ACTIVITY »
Output exactly the lines from the line that has "The image size" through the last line of the data below, with no pictures.

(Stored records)
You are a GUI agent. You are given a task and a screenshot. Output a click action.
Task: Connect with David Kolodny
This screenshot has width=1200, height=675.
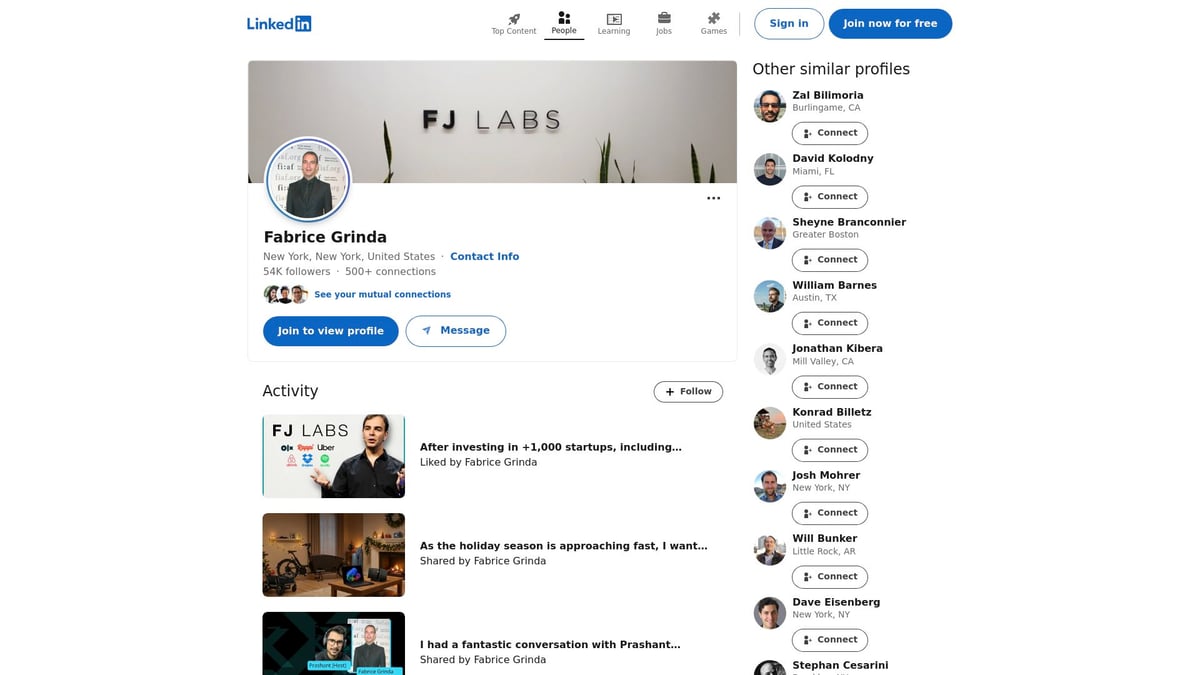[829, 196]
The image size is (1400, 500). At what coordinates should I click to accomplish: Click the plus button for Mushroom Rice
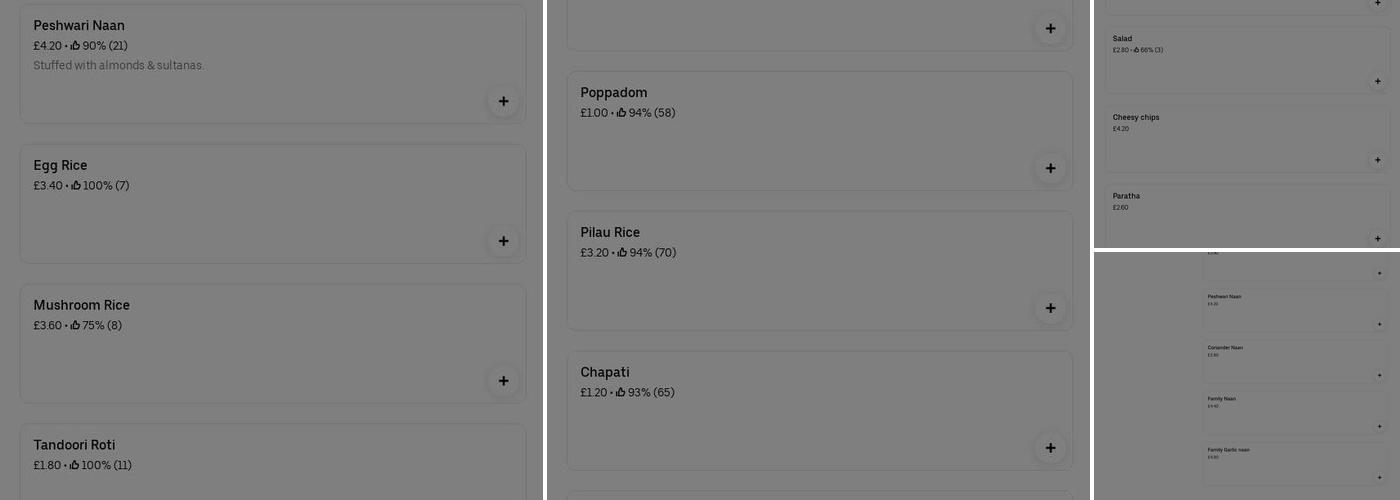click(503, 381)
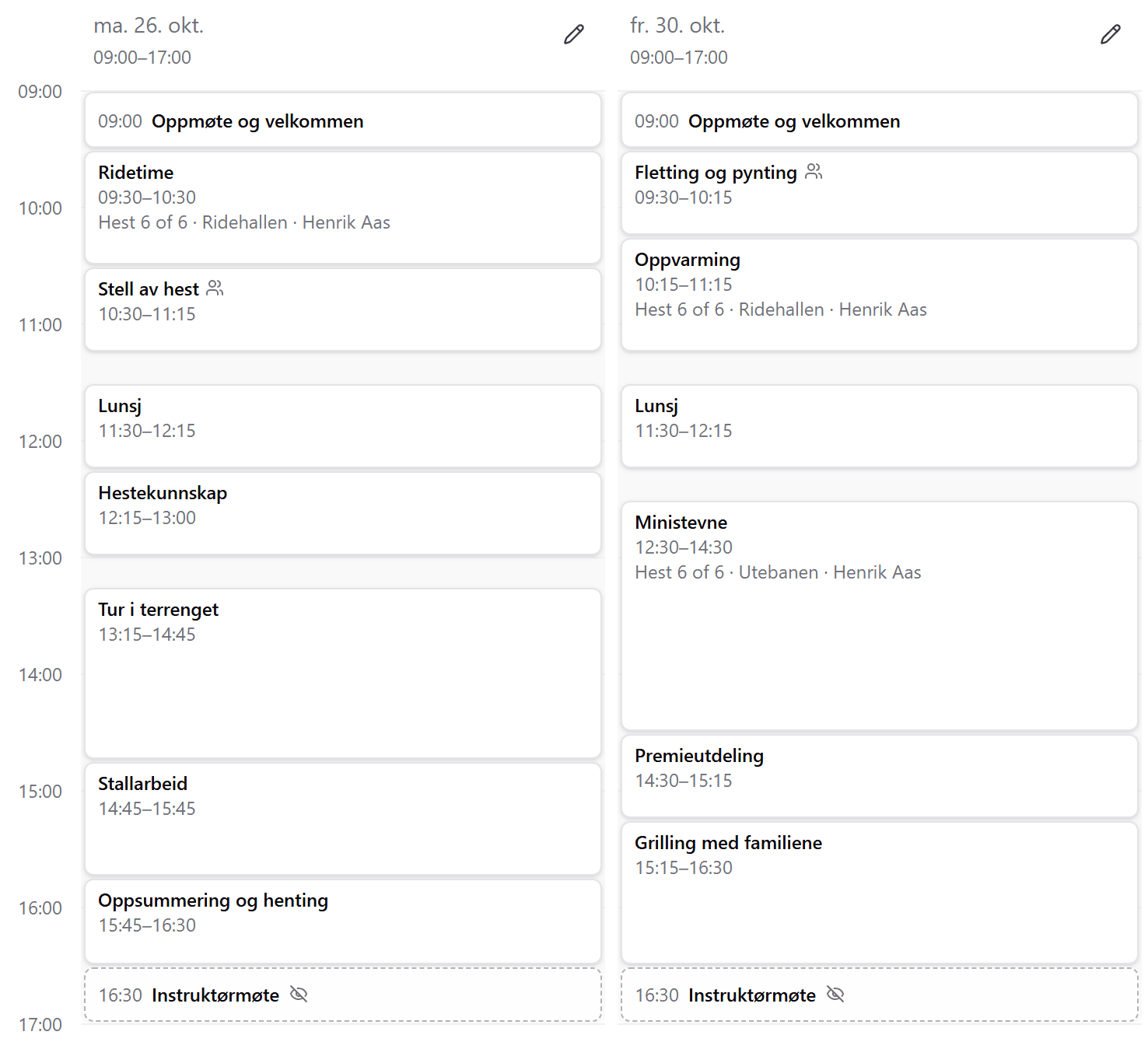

RESPONSE FOR THIS EXERCISE »
The image size is (1400, 500). At what coordinates should I click to accomplish: Click the plus button for Mushroom Rice
click(503, 381)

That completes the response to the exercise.